This week the Coalition should not be the political news. Yet it is, due to the insistence of the Coalition and, in particular the Liberal Party, to conduct internal arguments and disagreements in the media.

Some Liberals seem to forget that a substantial majority of journalists vote for the Labor Party or the Greens and there are few soft interviews available to them on the electronic media or in newspapers.

Yet last month the Opposition Leader, Malcolm Turnbull, chose the Radio National Breakfast program to send a message to his parliamentary colleagues that he was not prepared to lead a party which has nothing to say on climate change.

There would have been no problem if Turnbull had delivered such a message in the Liberal party room in Canberra. However, by issuing this missive on radio, in the presence of a television camera, he made public what should have been private.

If the Opposition Leader receives a reasonable compromise from Labor on the Carbon Pollution Reduction Scheme this week, and cannot get this deal through his party room, the Breakfast clip will be used widely to demonstrate he was rolled.

Earlier this month, a number of Liberals decided to go on Four Corners to express their doubts about the Coalition allowing Kevin Rudd’s scheme to pass through the Senate. The group included two frontbenchers – Opposition Senate leader Nick Minchin and Tony Abbott – and backbenchers Cory Bernardi, Julian McGauran, Dennis Jensen and Mathias Cormann.

Barnaby Joyce, who leads the National Party in the Senate, indicated his opposition to the scheme. However, the Liberal frontbenchers Ian Macfarlane and Christopher Pyne defended Turnbull’s position. It was as if the Coalition had decided to film their internal arguments and place the product on the Liberal Party’s website.

Among the developed nations, the Australian economy most resembles that of Canada and the United States. The politically conservative government in Canada has indicated it will not take a firm proposal on the reduction of carbon emissions to the conference in Copenhagen in two weeks’ time. The left-liberal administration in the US, likewise, has not reached a position. President Barack Obama has indicated he may formalise a policy before Copenhagen, but there is no possibility of this being sanctioned by Congress any time soon. It is possible there will be no final vote on the Waxman-Markey legislation for a year.

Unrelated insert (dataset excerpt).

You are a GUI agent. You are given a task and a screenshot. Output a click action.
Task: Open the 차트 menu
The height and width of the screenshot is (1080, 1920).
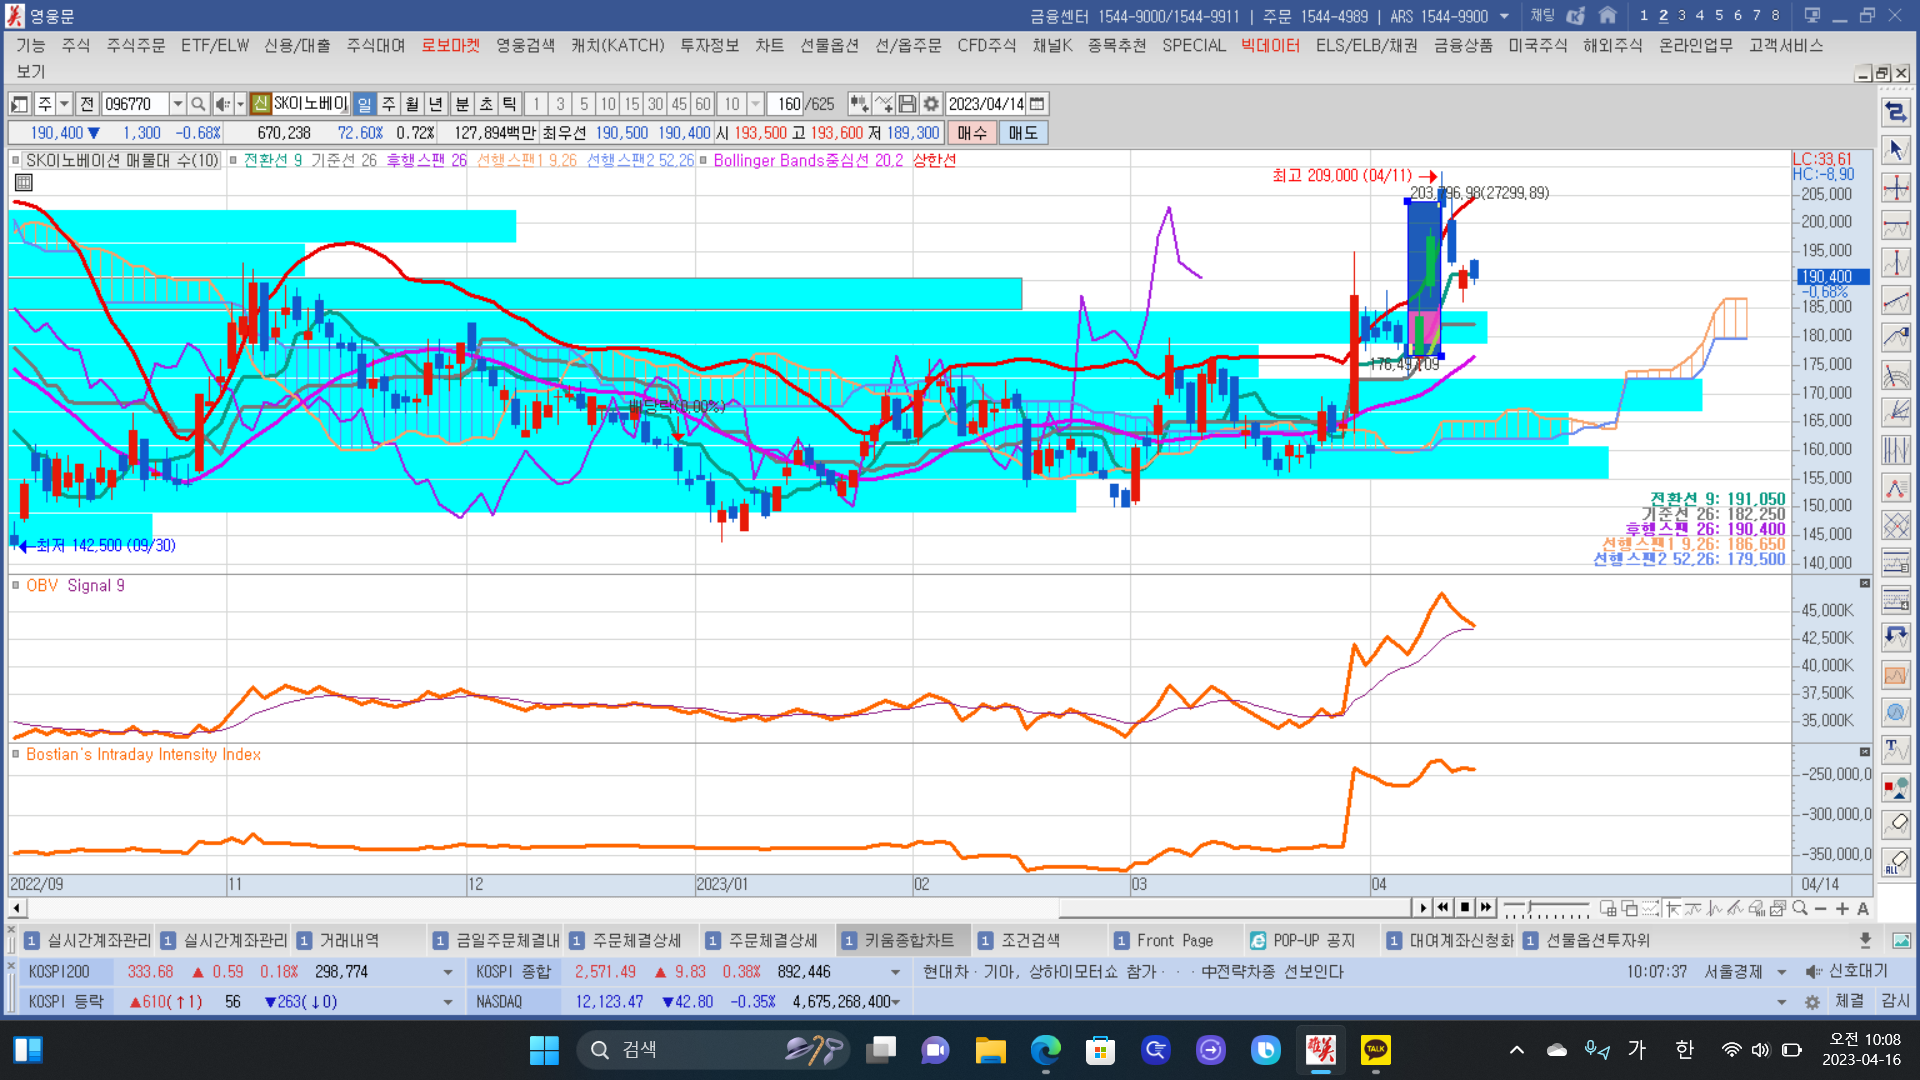click(x=769, y=45)
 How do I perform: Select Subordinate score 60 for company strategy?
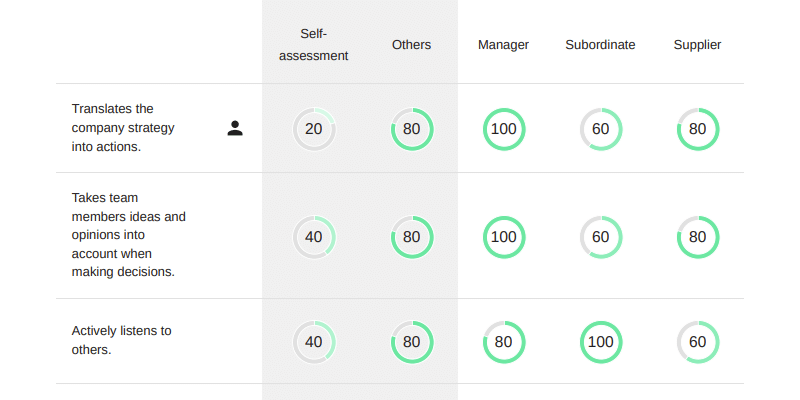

In such a situation, it would have made sense for the Coalition to leave the running on an emissions trading scheme to Kevin Rudd, Penny Wong and their colleagues. However, Turnbull has always been committed to an emissions trading scheme along the lines he developed when environment minister in the final year of John Howard’s government.

Life in opposition was always going to be difficult for the Coalition. The problem has been exacerbated by Turnbull’s insistence that the Liberals have a firm stance on carbon reduction. The division in the Liberal Party on the Carbon Pollution Reduction Scheme – and the strident opposition to the concept from many Nationals – has opened up a discussion on the heart and soul of the Liberal Party. Abbott’s book Battlelines was released in July, Turnbull delivered the Sir Robert Menzies Lecture in October and George Brandis gave the Alfred Deakin Lecture the same month.

All three identified themselves with the Menzies tradition. But the sharpest contrast was between Abbott and Minchin. Abbott supports the stand adopted by Howard. He sees the Liberal Party as embodying both liberal and conservative traditions. Not so Brandis, who maintains that “one of the keys to grasping the Menzian conception of liberalism is that he did not view the Liberal Party as a conservative party”. According to Brandis, Menzies “stood for freedom”. It’s as simple as that.

But is it? Those contemporary Liberals who see Menzies as embodying the principles of liberalism and freedom – and nothing else – overlook the fact this is not how he was viewed when prime minister. The Menzies government sought to ban the Communist Party, committed Australian forces to Korea and Vietnam, introduced conscription for military service overseas and upgraded the national security provisions in the Crimes Act. None of this is mentioned in Brandis’s speech, largely devoid of empirical data. A similar absence of evidence can be found in current assessments of the Liberal Party. On the ABC’s News Breakfast program yesterday, the Monash University academic Waleed Aly depicted Minchin as “very close to John Howard” and maintained “he was one of the few people in the Liberal Party who actually was prepared to approach John Howard and suggest that he step aside for the good of the party”. In fact, the relationship between Howard and Minchin in the years leading to the 2007 election was less than cordial and Minchin never spoke directly to Howard about the leadership issue.

The problem for the Liberals is not that Turnbull and Minchin disagree on carbon reduction but that their debate is being conducted in public as part of a discussion about what the Liberal Party really stands for. It’s possible this debate will continue into next year. But it’s also possible the absence of a consensus at Copenhagen will put the focus back on the Rudd Government. The challenge for the Liberals is to remember they are in opposition and to understand downloading to the media is usually ill-advised.